Gas and diesel fuels continue to soar, and it is likely it could register to as high as P65 per liter in the next few weeks.
Several small and medium businessmen and social entrepreneurs have expressed difficulties to cope with fast changes in market prices, including those with imports and exports.
They say they incur weekly losses in hundreds of thousands, and the current trend continues they might be forced to fold up.
Why are prices not controlled, regulated when we supposed to have a national price control council?
Why is this happening amid the administration's bragging of billions of investments, massive infrastructures construction, agriculture modernization, DTI and Tesda's job generation, and so on?
Well don't wait for the answers of government economic experts and communication strategists, they will tell you lies and lies. The answers are on the streets.

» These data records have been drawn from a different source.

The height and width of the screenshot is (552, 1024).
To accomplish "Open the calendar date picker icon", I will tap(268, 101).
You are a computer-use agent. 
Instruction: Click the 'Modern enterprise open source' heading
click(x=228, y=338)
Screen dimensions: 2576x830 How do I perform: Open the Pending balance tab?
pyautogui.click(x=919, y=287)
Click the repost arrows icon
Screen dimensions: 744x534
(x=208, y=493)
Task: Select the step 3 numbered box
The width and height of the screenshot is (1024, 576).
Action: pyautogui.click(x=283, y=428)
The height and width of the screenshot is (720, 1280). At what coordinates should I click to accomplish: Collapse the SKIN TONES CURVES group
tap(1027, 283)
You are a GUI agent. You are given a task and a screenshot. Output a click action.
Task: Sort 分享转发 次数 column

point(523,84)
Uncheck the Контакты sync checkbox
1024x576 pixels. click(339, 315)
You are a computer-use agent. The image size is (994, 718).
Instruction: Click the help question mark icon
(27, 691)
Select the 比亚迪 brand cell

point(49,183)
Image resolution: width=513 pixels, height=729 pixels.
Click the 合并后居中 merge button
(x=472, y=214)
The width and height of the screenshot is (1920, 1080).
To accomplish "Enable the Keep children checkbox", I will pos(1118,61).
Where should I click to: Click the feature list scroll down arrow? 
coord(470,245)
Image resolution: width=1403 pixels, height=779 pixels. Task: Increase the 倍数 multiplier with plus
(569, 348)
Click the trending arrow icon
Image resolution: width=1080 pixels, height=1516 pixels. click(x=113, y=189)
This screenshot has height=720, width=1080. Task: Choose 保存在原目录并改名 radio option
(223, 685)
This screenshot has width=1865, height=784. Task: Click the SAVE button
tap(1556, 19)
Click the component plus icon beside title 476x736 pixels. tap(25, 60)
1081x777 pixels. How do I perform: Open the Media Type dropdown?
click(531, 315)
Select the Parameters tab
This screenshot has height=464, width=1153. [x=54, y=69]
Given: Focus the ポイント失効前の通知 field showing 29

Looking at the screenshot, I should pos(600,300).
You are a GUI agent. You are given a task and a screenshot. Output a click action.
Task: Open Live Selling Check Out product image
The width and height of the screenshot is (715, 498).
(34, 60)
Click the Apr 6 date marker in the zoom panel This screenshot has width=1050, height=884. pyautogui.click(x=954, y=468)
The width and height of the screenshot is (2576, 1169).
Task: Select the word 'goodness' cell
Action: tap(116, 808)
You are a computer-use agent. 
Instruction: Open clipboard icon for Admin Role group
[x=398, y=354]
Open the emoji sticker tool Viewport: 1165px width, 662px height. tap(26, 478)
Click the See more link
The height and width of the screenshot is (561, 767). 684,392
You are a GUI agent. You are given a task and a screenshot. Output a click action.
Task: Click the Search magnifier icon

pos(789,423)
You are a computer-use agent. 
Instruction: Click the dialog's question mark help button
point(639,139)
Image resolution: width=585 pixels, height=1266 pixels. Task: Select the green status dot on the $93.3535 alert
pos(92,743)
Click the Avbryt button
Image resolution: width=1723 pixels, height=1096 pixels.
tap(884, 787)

The government is losing control of our economy; keeps a blind eye and deaf ear to big capitalists killing our people, like modern day vampires.
The late nationalist economist Alejandro Lichauco said once that the government has abandoned its full responsibility to control everything.
Its IMF-World Bank dictated liberalization and deregulation policy has given private corporations to run our economy and state utilities with extreme greed and contempt against the poor.
The government has de-empowered itself and just watch callously and deafly the private capitalists squeezing every blood and sweat of our workers, farmers, fisher folks, indigenous peoples, low paid professionals, homeless, OFWs.
On the streets and highways, no concerned government agencies would ever care to check, control, and penalize violators among wet markets and mall operators, transport moguls, big restos and eateries, private trucking services hauling farm products...because many of their officials get grease money from the ravenous capitalists.
If at all they do sometimes, it is for stupid image projection and nothing more.
Progressive economists and institutions led by Ibon research think tank have argued after the first Sona of the president that the administration's economic fundamentals have not departed from its predecessor's staunch adherence to neoliberal globalization, as such it is bound to suffer its worst crisis ever.
And another factor that fuels the exacerbation of this is the worsening corruption from Malacañang down to field offices.
So what can we expect from a corrupt government which has limited itself to tax collections, delivery of social services, giving of donations and favors, making self-serving legislation, looting public coffers?
The poor get poorer, indeed.
But history has repeatedly told us that the poor have their unique way of solving their problems caused by the ruling state in their own good time.
Certainly, theirs will tremble the hearts of the mighty.